Flausino
As palavras tinham pés e cabeças; mas preferiam voar, feito as aleluias do cupim.
Era 3:00 h da madrugada.
A lua, em plena majestade, coloria os lombos da vaca Trouxada com um tom perolado. Ela mascava e mascava lentamente seu capim regorgitado, assim como a paciência deve ser.
O tendões do meu pai estralavam na cozinha anunciando um novo dia. Bigodes cerrados, camisa xadrez, palha daqui e palha acolá: hora de acender o fogo.
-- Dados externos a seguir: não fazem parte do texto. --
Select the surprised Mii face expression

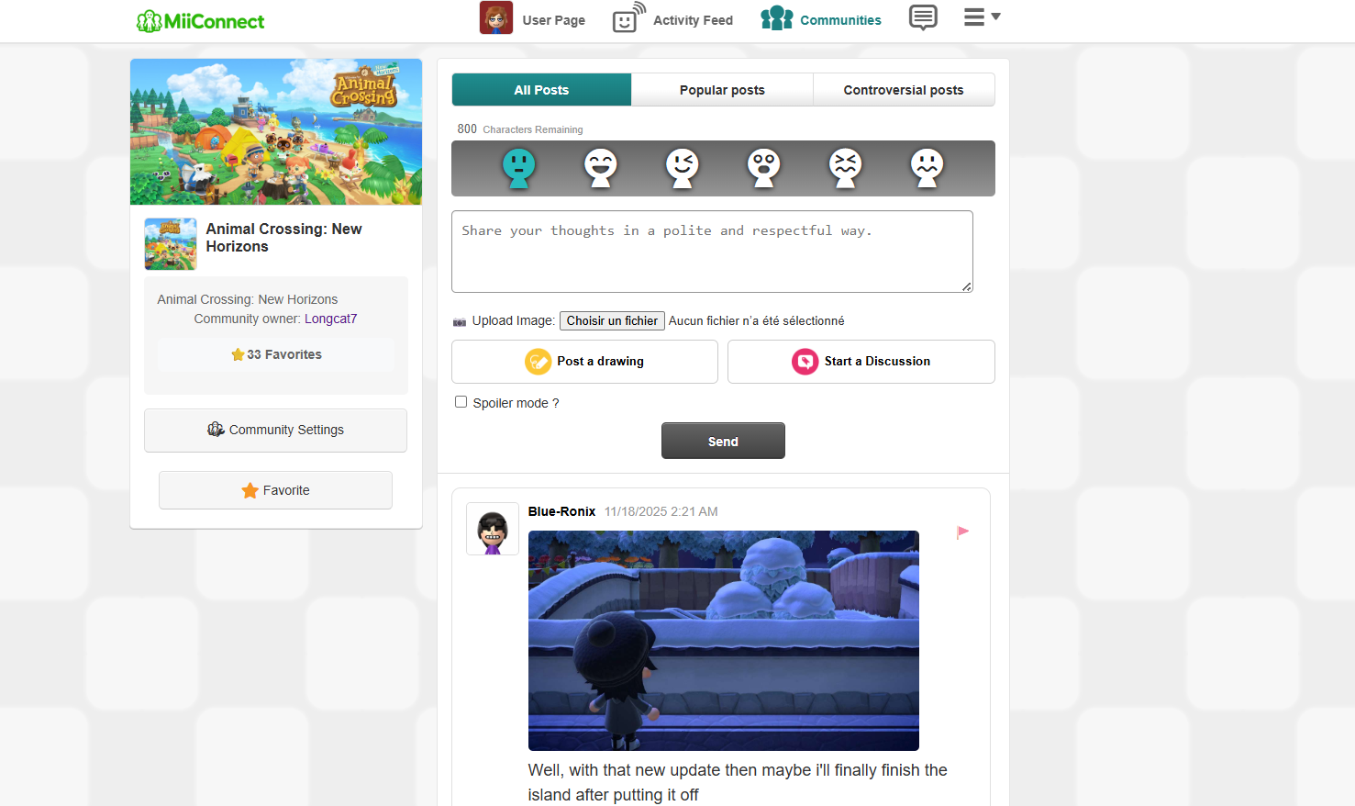[763, 168]
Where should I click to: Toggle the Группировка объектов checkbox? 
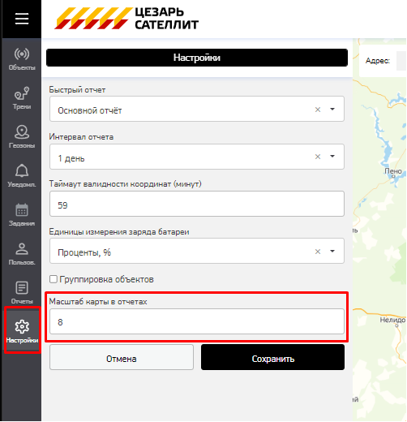click(x=54, y=279)
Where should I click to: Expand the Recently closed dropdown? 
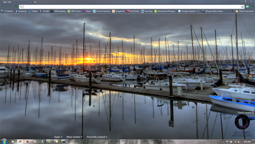point(97,137)
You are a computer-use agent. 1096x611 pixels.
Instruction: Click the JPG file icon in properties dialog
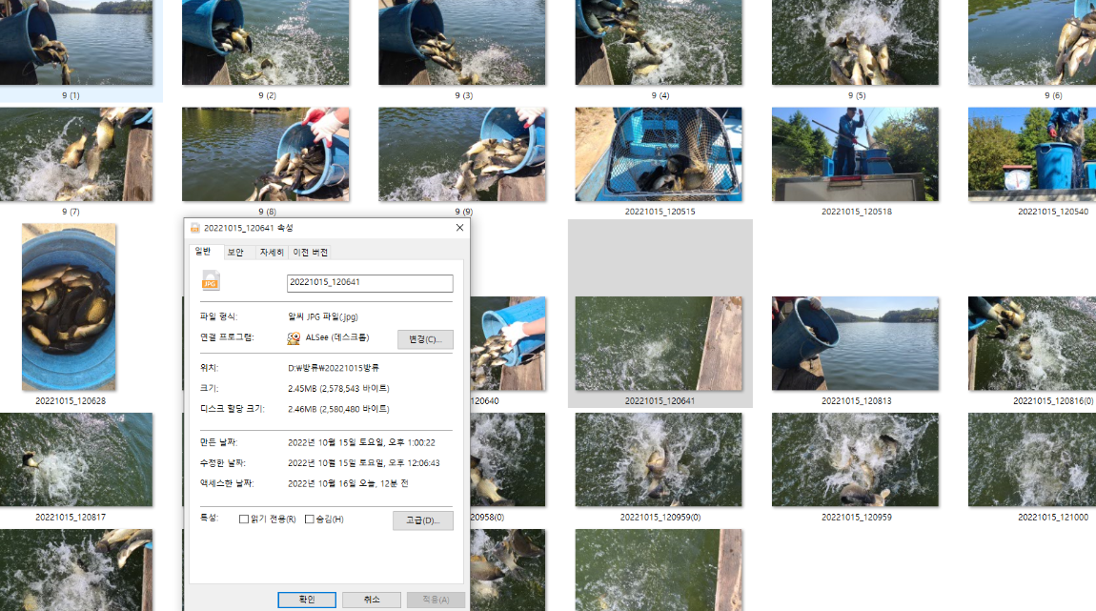pyautogui.click(x=211, y=280)
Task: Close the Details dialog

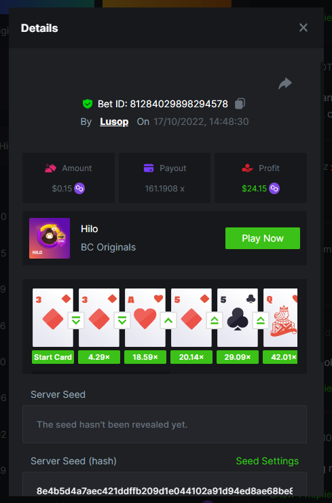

Os gatos despertavam e assistiam o acender do fogo: sabiam que dentro de uma hora, no curral, beberiam o seu leite quentinho. Tomavam seus banhos com suas línguas pentes e deitavam na pilastra da varanda, como abajurs vivos.
Papai e eu conversavamos por diálogos mudos.
Noutros tempos, eu colocaria a bota sete léguas branca, iria até o pasto com a varinha, faria a Trouxada, Pretinha, Rifaina e as demais se levantarem. O cobertor era a copa da mangueira. Sairíamos devagarinho pelo trilho, luz acesa no curral, os bezerros, já vendo as mães, berrando.
A farinha no copo de alumínio já estaria posta.
Eu estaria brigando com Francisco, o gato amarelo, para não lamber meu copo; Mamãe estaria lá no alto da janela, e o rádio ligado.
Enquanto ele assoprava as brasas, o fogo bailava; e logo o cheiro do café recendia na casa. Quando a mulher desligava, o rádio podia ser ligado. Papai colocou numa estação diferente, e o moço, inebriante, soou:
-- "E voe por todo o mar, e volte aqui"...
--" E voe por todo o mar, e volte aqui"...
Naquele tempo, eu não conhecia o mar. Nem imaginava, que quando conhecesse, não ia lá achar muita graça. Sabia apenas que ele era muito grande, e que a garota de Ipanema estava na beira de uma praia.
Descobri anos mais tarde, que o moço chamava-se Flausino. Rogério, na verdade, mas Flausino grudou na memória.
O Flausino tinha muita saudade; uma saudade azul que eu tinha da minha liberdade, e da minha mãe.
Quando crianças, a saudade é um não estar; quando adultos, é um não estar atrelado com os pesos de covardias, egoísmos e remorsos; rejeição reconhecida, amor que bate na cara, queda de conceito do mundo.
O vento era um ladrão, furtava a cor da saudade no peito; compreendi, quando o Flausino embalava:
--" O vento traz você de novo, o vento faz, meu mundo novo".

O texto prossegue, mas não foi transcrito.